• _AIM OF THE EXERCISE_
Go to the line with "The height and" in the entries below and write out every line from there through the line with "X axis lock", exactly and without pictures.

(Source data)
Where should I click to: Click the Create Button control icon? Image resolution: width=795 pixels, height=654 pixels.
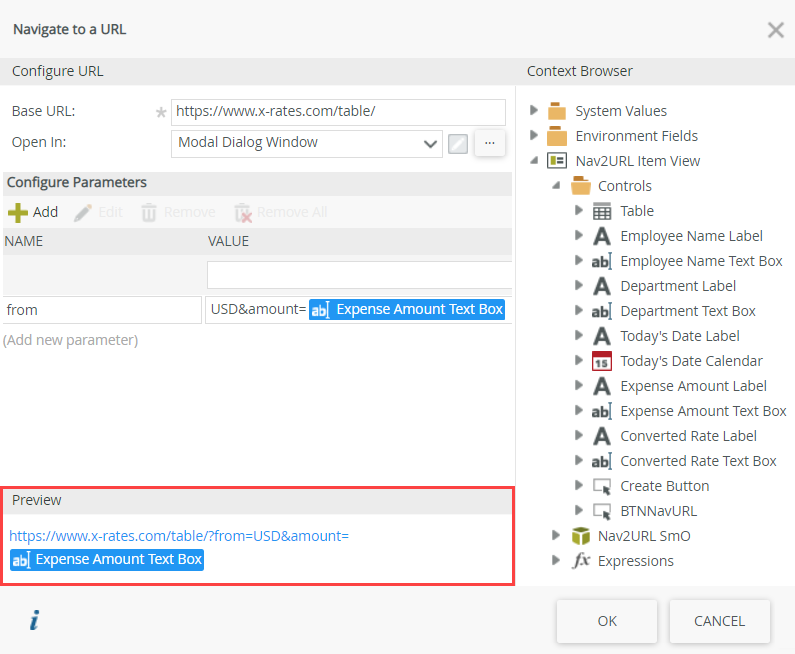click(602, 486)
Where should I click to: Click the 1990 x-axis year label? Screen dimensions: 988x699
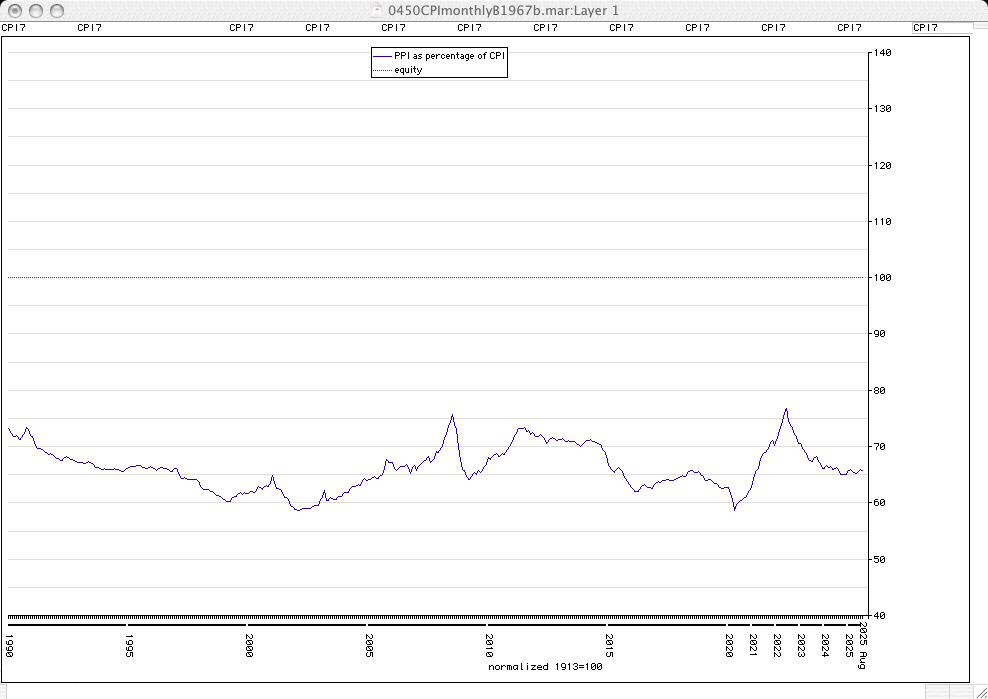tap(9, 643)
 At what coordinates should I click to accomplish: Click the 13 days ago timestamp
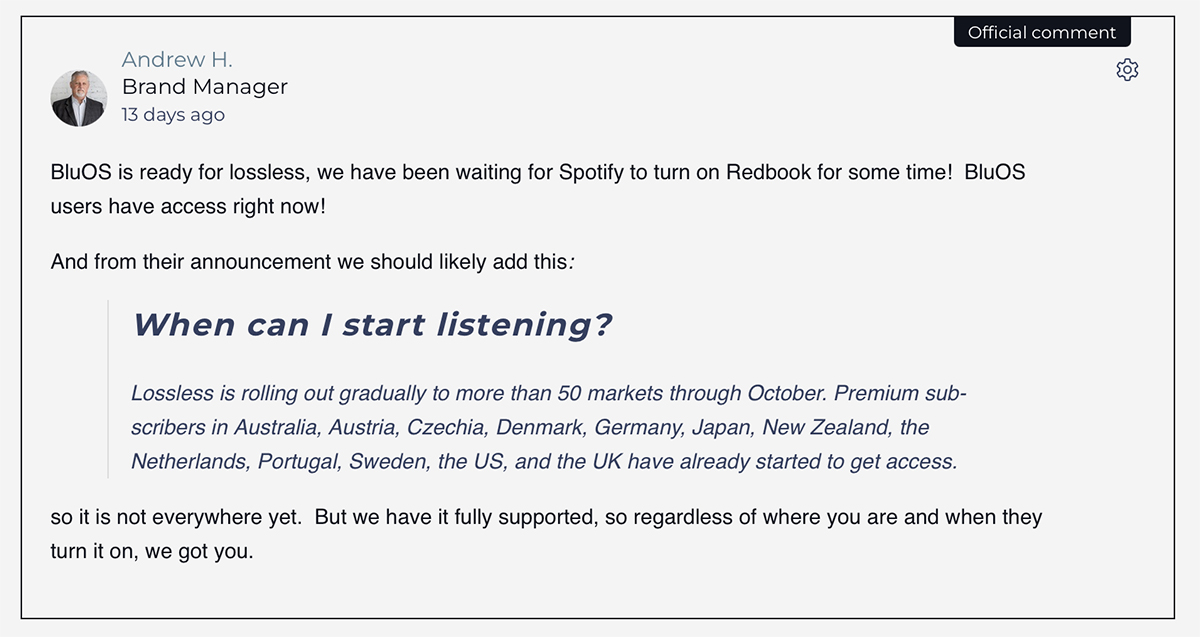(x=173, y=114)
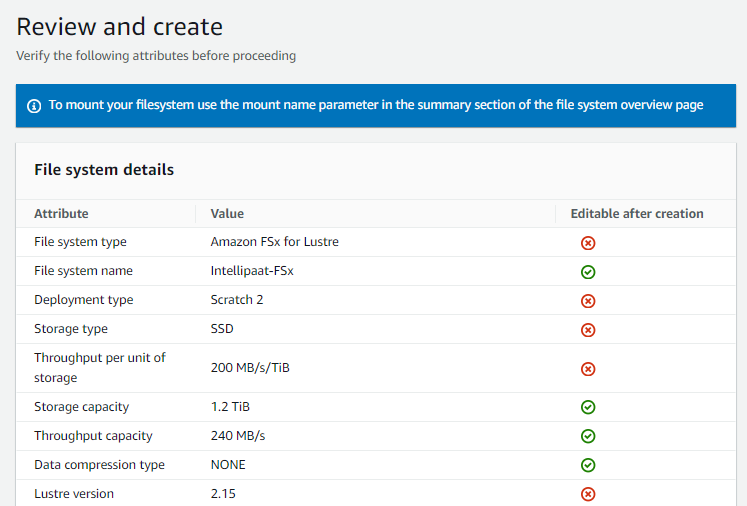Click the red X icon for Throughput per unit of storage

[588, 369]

==

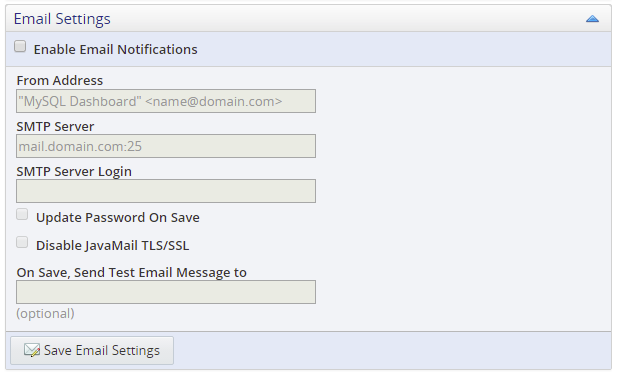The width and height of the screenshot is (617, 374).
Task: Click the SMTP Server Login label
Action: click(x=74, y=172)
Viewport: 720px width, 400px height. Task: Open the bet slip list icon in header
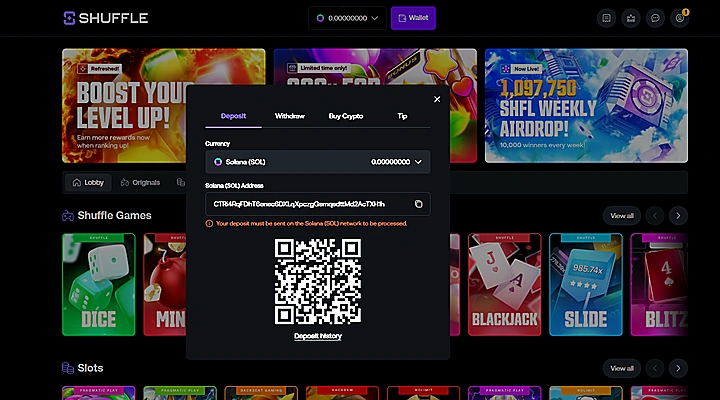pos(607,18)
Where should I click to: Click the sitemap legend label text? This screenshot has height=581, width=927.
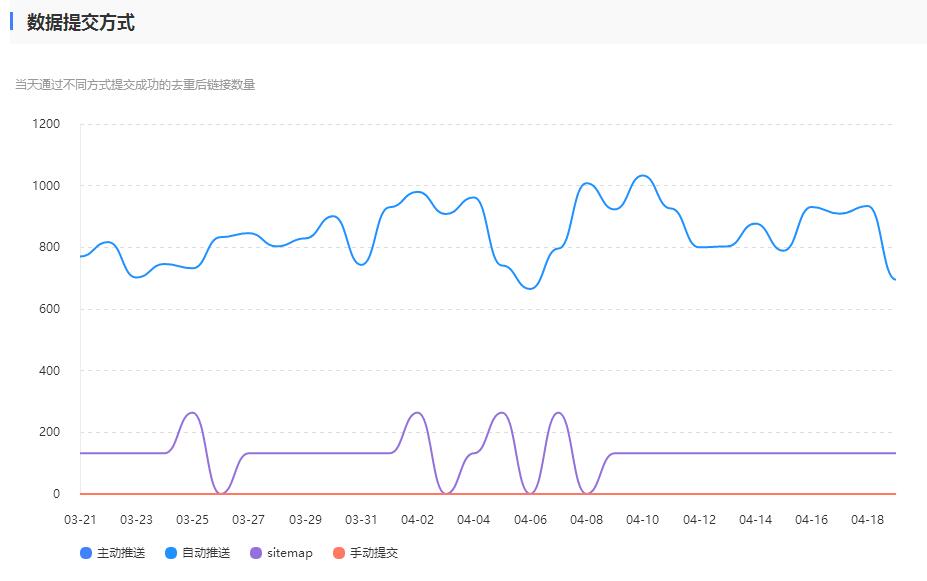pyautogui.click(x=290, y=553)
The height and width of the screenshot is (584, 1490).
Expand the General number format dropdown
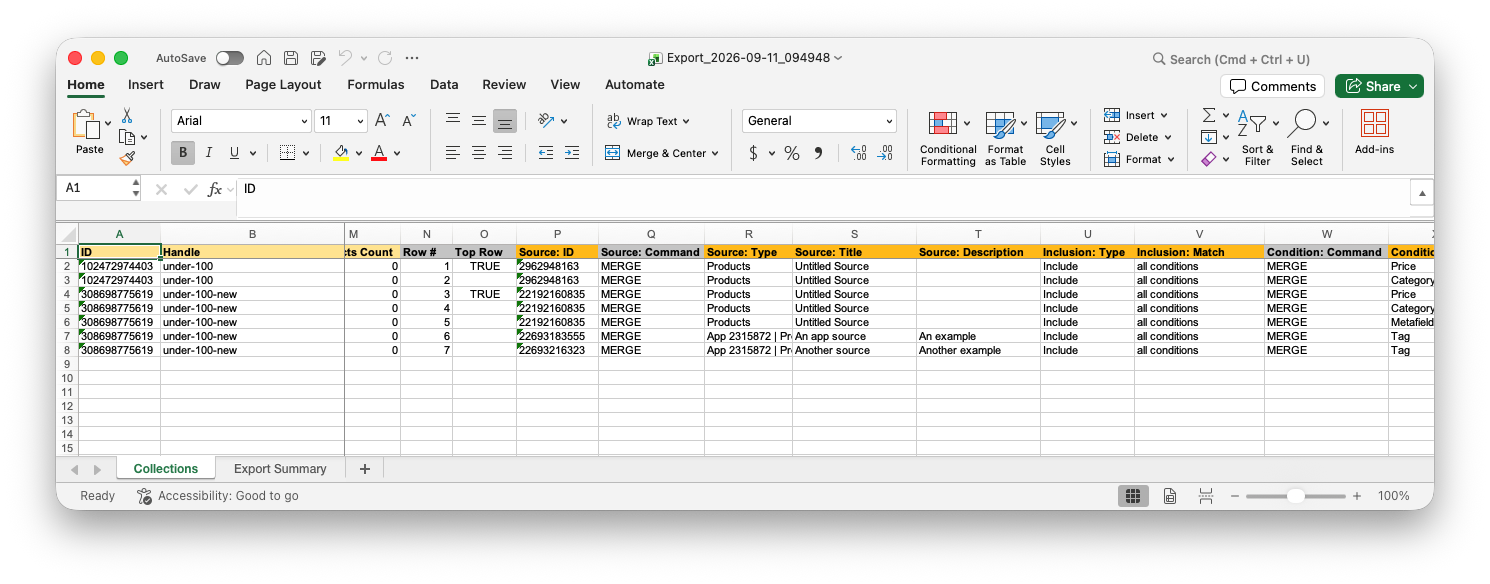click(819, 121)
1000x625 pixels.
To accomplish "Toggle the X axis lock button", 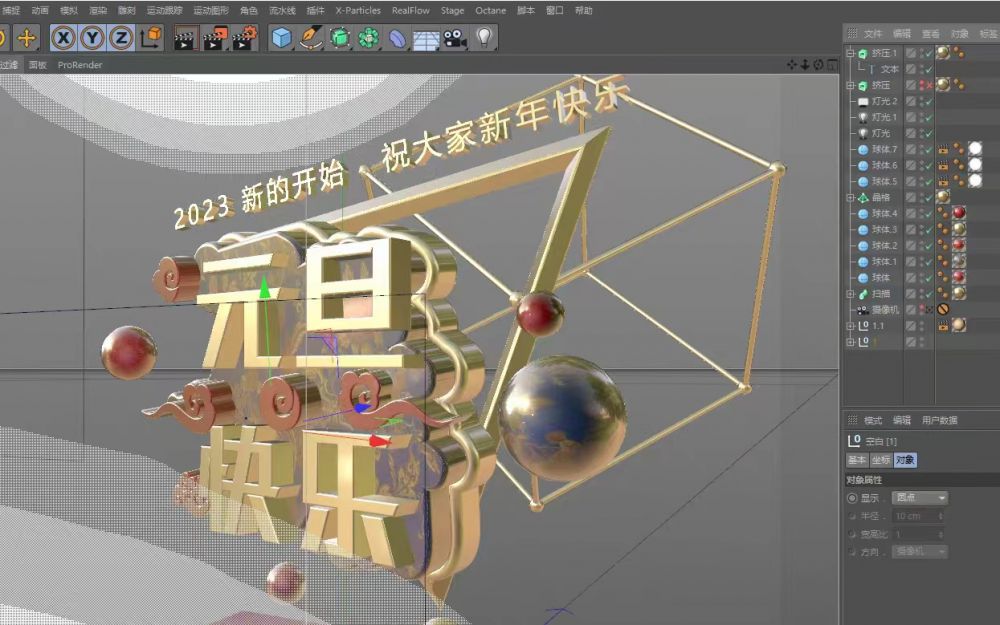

• _WRITTEN RESPONSE_
The height and width of the screenshot is (584, 1490).
Expand the General number format dropdown
click(819, 121)
1000x625 pixels.
To accomplish "Toggle the X axis lock button", 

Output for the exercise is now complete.